Blakes London
In London, William Blake portrays a very dark and abysmal celluloid of London. throughout the whole meter, Blake never mentions a positive scene. The poem seems to deal with the lower class part of society, the part which lives in the poor neighborhoods. The first stanza begins with the speaker wandering around London. Throughout the poem, Blake repeats a word which he used in ace line, in the next line. An example of this can be seen in the first two lines. He uses the word chartered in the first line without any deep immoraling to it, tho the use of the word charted in the next line dispositions that the Thames was cause up so that somehow people control where it flows. In the next few lines, the speaker talks about only the negative emotions which he sees in the people on the street, In every countersign of every man,/ In every infants cry of fear,/ In every voice, In every ban,/ The mind- forged manacles I hear. In the final line of the first stanza, the speaker says that he hears the mind-forged manacles. The mind-forged manacles are not real. By this I mean that they are created in the mind of those people whom the speaker sees on the streets.

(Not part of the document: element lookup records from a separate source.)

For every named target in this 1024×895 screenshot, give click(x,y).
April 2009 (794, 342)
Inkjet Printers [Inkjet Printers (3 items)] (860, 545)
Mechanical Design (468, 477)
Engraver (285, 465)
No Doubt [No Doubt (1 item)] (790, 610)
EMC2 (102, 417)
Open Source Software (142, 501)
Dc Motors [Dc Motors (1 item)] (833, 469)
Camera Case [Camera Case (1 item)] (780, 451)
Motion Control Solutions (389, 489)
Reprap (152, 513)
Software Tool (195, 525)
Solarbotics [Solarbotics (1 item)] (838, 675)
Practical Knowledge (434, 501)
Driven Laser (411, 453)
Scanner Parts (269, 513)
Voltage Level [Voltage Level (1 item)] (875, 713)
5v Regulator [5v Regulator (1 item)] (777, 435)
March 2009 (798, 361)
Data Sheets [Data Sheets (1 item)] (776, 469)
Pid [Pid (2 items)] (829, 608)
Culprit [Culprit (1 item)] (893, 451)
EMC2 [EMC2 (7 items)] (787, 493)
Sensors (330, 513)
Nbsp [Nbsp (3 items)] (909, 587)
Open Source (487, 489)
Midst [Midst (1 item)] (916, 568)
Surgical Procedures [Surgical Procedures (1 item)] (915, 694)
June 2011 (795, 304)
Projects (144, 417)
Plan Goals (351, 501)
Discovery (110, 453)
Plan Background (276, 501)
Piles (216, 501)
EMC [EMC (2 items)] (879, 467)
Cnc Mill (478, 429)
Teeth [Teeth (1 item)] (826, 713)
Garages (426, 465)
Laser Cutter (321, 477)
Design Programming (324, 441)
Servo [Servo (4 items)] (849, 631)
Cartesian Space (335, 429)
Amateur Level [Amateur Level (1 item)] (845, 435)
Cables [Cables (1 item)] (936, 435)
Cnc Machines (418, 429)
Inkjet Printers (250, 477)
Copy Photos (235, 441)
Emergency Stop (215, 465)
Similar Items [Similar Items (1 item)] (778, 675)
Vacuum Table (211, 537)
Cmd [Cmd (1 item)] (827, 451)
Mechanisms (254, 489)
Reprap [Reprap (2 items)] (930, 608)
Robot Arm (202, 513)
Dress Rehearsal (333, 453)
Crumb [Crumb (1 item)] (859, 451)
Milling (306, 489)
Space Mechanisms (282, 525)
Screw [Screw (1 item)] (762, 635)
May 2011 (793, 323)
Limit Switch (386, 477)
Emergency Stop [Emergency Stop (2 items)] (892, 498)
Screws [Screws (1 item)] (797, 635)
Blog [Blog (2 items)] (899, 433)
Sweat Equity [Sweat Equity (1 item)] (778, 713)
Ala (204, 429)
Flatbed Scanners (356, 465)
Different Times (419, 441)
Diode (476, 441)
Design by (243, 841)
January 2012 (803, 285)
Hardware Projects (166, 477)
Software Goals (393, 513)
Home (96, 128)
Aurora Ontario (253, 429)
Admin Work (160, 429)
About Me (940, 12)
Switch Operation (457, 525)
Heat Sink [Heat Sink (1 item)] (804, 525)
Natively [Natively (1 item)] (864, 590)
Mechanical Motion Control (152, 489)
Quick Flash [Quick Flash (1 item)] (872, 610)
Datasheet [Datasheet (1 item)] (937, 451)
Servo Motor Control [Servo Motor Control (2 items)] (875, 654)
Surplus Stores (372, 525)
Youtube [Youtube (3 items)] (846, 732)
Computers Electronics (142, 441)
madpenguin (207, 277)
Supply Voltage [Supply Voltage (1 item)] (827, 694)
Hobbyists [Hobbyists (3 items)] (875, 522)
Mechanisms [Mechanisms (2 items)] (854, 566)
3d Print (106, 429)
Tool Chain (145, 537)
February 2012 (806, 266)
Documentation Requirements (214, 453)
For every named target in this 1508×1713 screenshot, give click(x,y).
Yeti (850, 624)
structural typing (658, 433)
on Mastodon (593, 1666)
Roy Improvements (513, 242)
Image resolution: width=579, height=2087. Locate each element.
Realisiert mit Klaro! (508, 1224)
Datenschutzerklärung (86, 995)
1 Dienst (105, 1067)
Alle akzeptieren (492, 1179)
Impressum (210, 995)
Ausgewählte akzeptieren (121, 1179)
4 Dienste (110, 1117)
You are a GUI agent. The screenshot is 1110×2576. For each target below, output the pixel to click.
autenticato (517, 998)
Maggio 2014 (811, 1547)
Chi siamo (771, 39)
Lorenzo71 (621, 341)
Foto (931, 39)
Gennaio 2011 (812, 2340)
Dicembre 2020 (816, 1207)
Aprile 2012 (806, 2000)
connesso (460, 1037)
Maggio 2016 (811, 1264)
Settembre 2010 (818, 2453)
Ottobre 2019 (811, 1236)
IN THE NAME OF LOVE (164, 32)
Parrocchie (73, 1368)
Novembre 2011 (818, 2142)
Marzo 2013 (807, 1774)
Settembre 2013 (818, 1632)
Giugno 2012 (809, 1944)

Those hopeless and depress thoughts, in turn imprison the people whom the speaker sees on the street.
When the speaker says that he can hear the mind-forged manacles he doesnt mean that he can literally hear the mind forged manacles but that he can hear the cries of the people which show their mind-forged manacles. In the secondly stanza, the speaker focuses on two particular proposition occupations, the chimney sweeper and the soldier. The word blackening in the second line of the 3rd stanza is used in...
Blake seems to draw a pick up of the real environment in 19th century London.
The humankind seems to have a lot of trouble and corruption sprinkle in all its aspects (politically, socially, materialistically, spiritually, etc).